* _Study material_
---------------

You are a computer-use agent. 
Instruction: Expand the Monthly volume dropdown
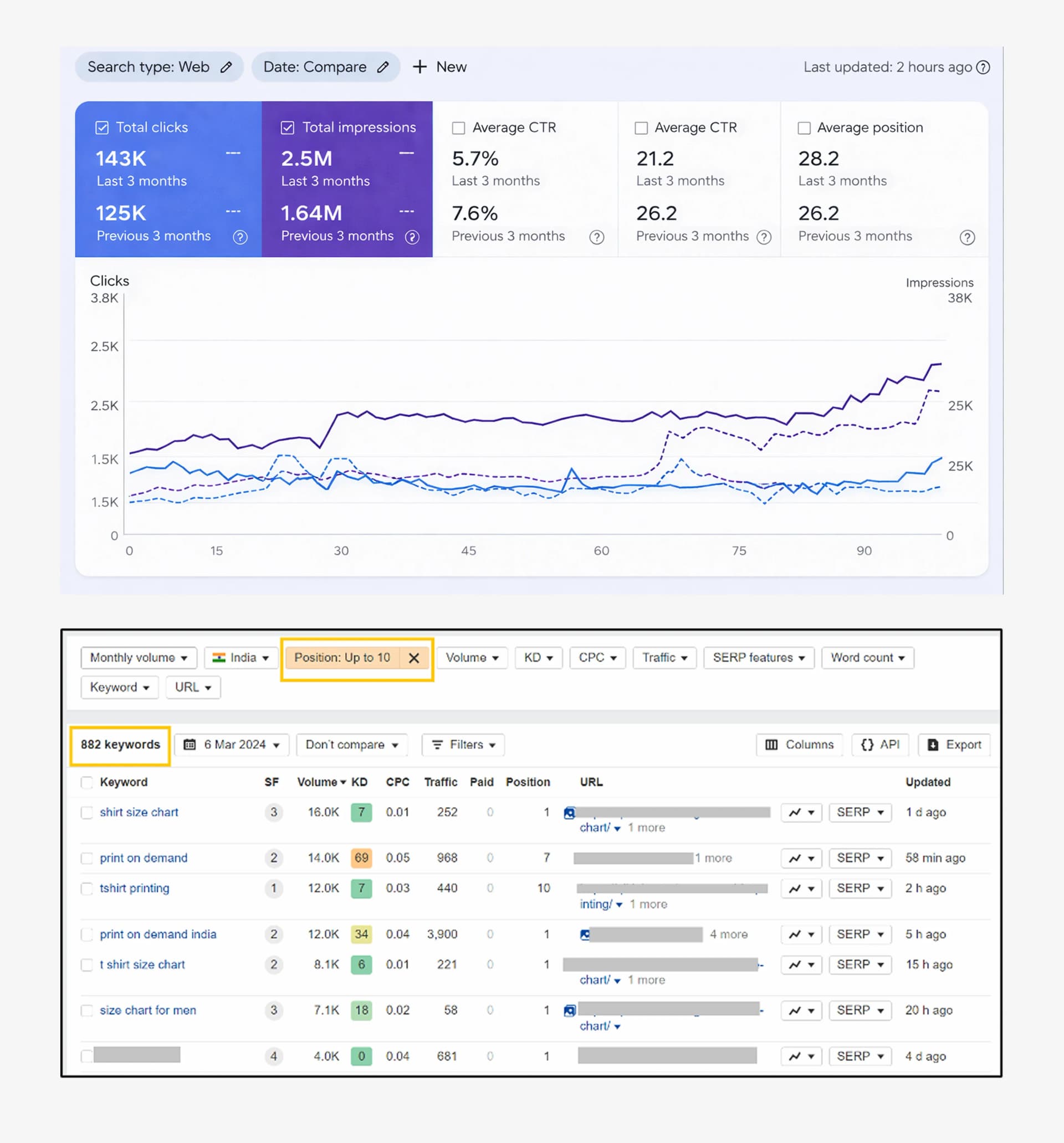coord(139,658)
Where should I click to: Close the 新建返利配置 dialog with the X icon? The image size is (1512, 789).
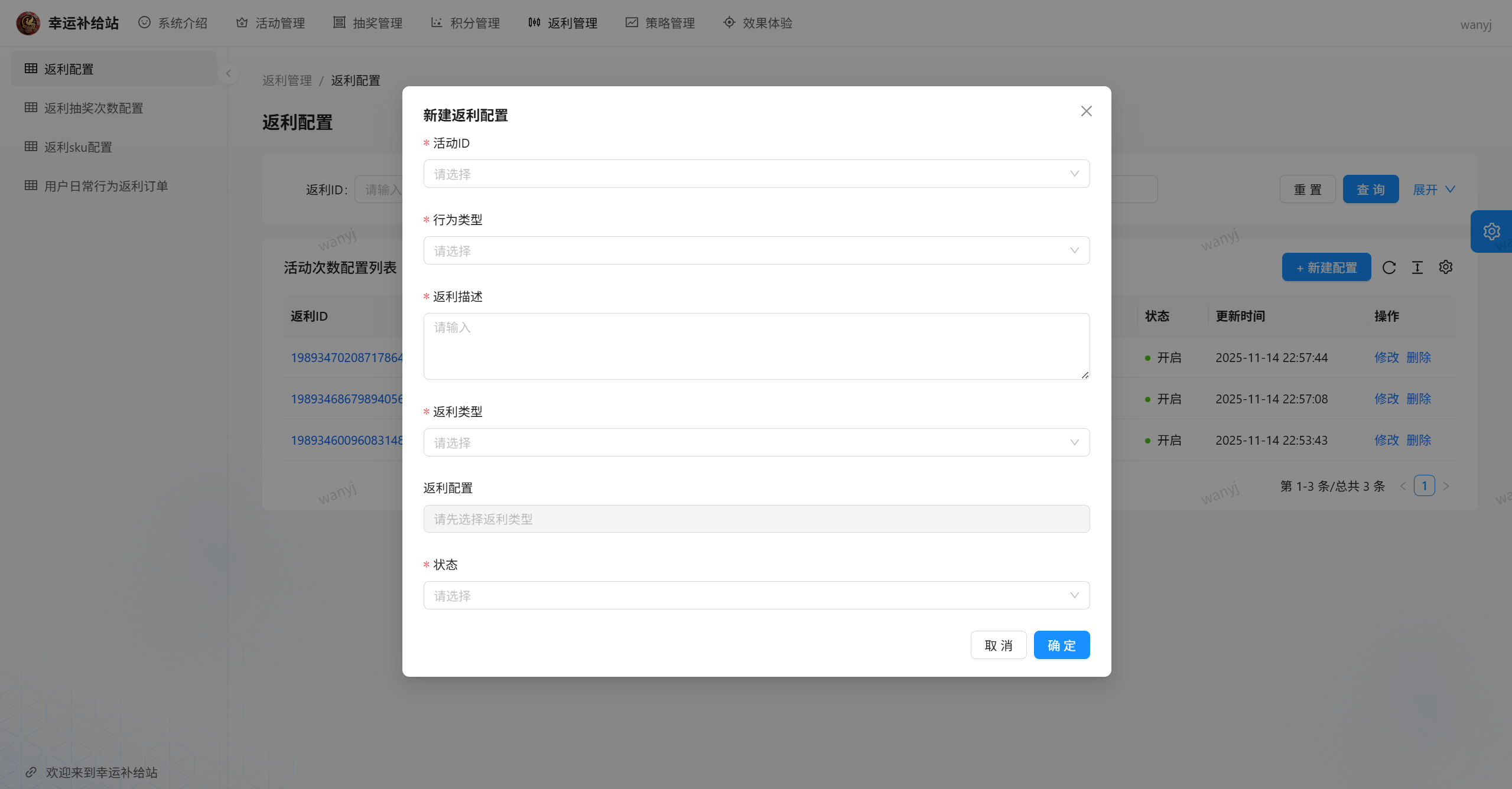coord(1086,111)
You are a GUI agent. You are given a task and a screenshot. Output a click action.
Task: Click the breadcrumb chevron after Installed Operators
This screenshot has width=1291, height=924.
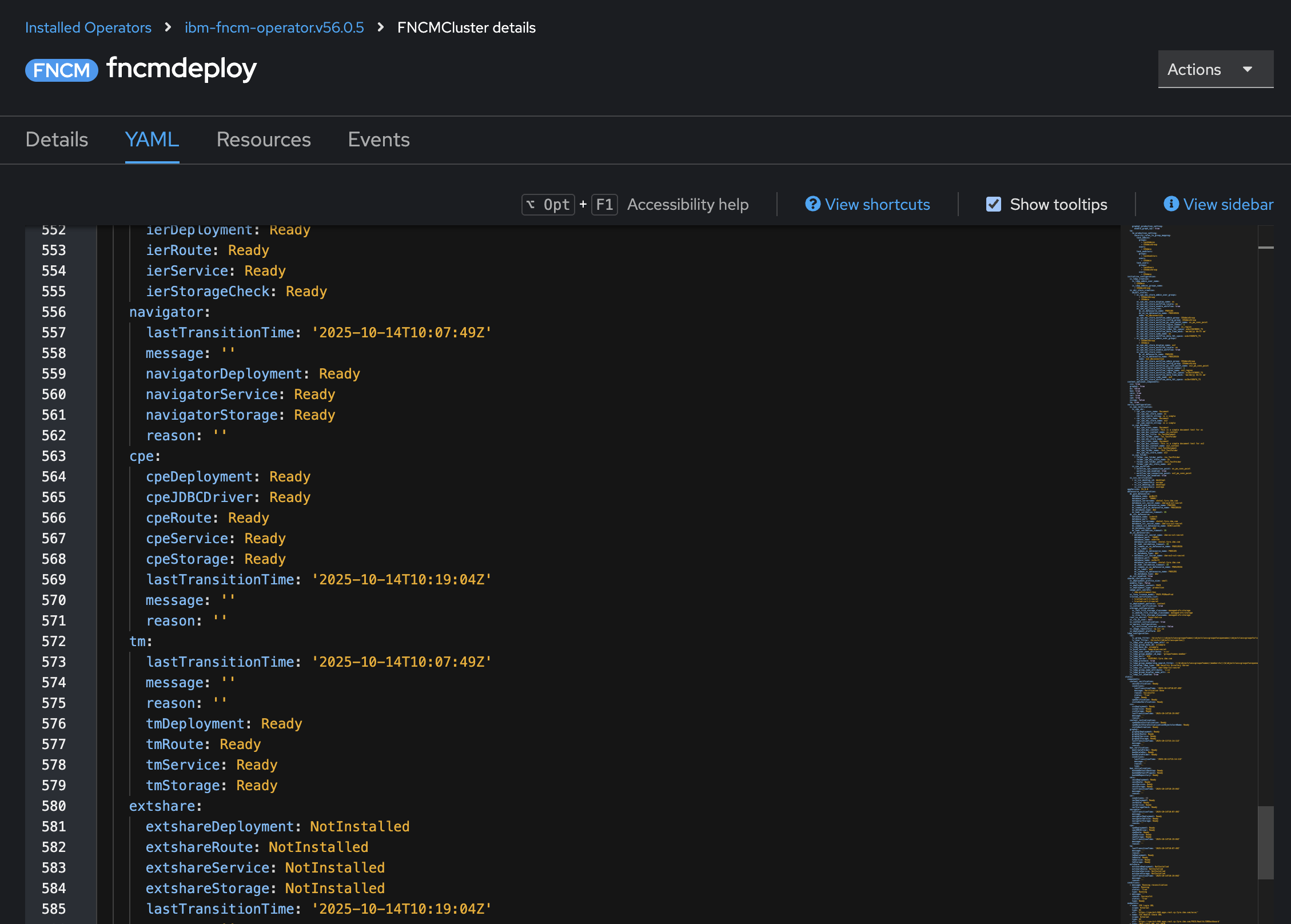coord(167,27)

---------------

* _What is needed_
Give back the records above word for word, minus any image they hold.

* _Answer box_
You are a computer-use agent. 
Instruction: Expand the Monthly volume dropdown
coord(139,658)
Where should I click to: Close the 新建返利配置 dialog with the X icon? The image size is (1512, 789).
coord(1086,111)
You are a GUI agent. You are given a task and a screenshot. Output a click action.
Task: Click the breadcrumb chevron after Installed Operators
This screenshot has width=1291, height=924.
coord(167,27)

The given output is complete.